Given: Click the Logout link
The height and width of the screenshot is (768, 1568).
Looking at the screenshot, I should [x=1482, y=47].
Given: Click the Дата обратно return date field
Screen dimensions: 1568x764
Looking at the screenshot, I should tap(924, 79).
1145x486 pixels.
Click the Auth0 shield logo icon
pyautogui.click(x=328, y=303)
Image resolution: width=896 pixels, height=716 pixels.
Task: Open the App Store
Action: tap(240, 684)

···

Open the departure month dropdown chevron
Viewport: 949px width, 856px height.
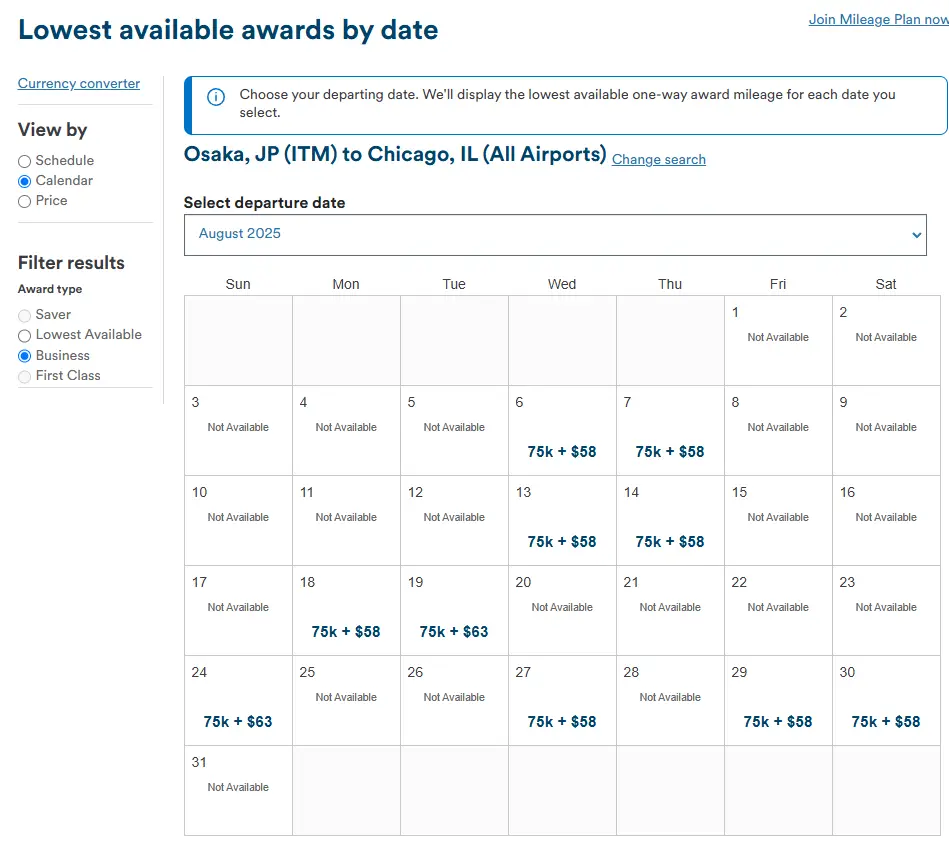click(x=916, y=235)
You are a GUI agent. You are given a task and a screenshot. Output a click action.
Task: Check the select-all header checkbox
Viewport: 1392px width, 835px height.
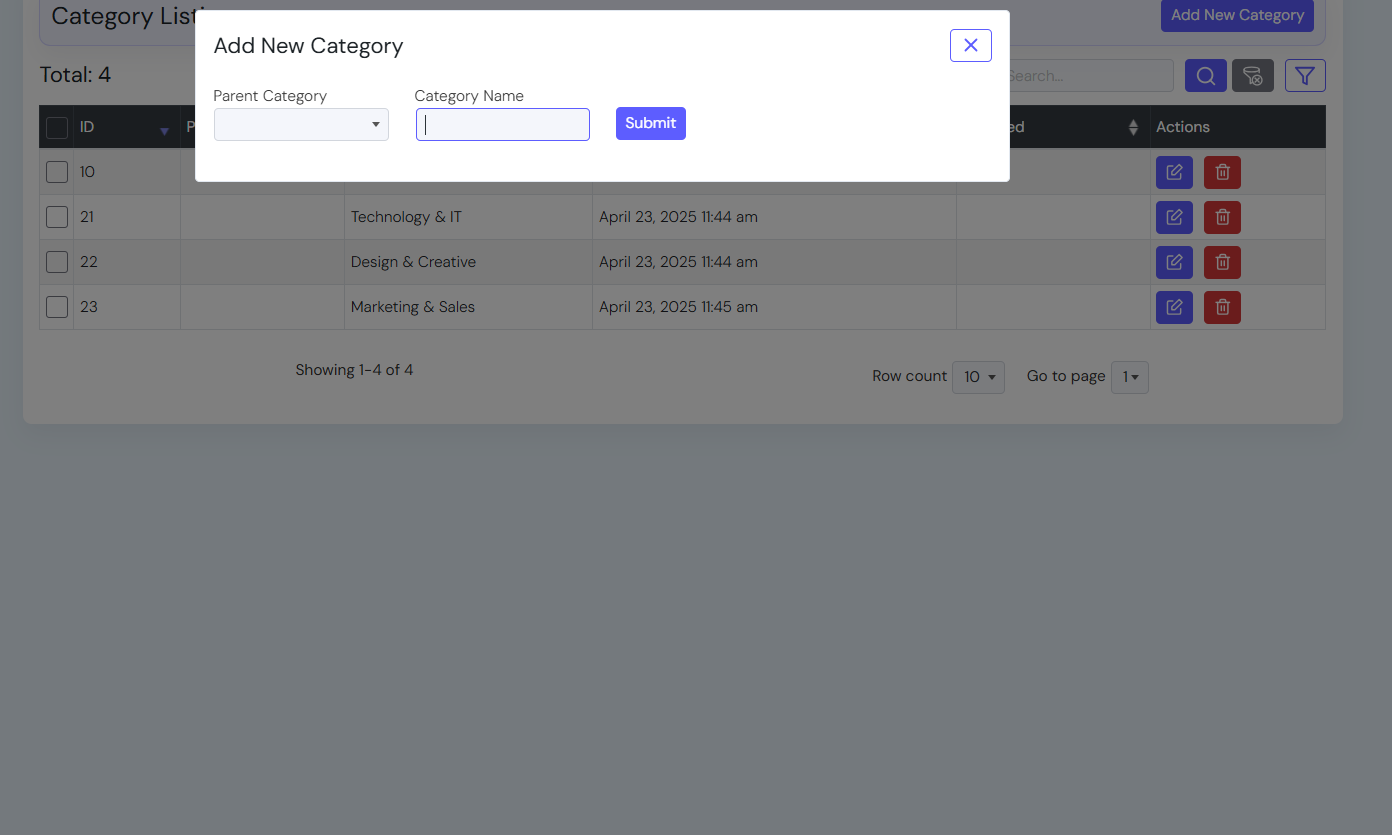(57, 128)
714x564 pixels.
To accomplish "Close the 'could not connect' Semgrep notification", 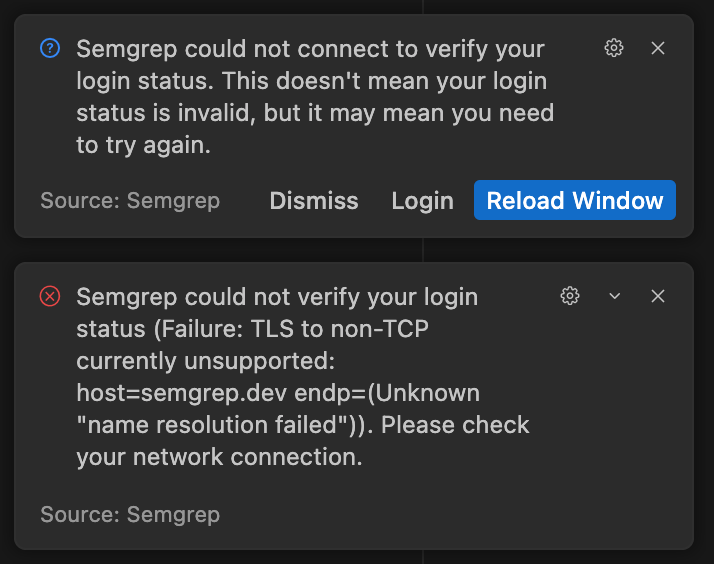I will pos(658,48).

···

Only those lines of the entries above that run from the line containing "Given: Click the Logout link" to the line containing "1145x486 pixels.", both included, should be transcribed exactly.

* YOUR RESPONSE *
Given: Click the Logout link
The height and width of the screenshot is (768, 1568).
Looking at the screenshot, I should [x=1482, y=47].
Given: Click the Дата обратно return date field
Screen dimensions: 1568x764
Looking at the screenshot, I should tap(924, 79).
1145x486 pixels.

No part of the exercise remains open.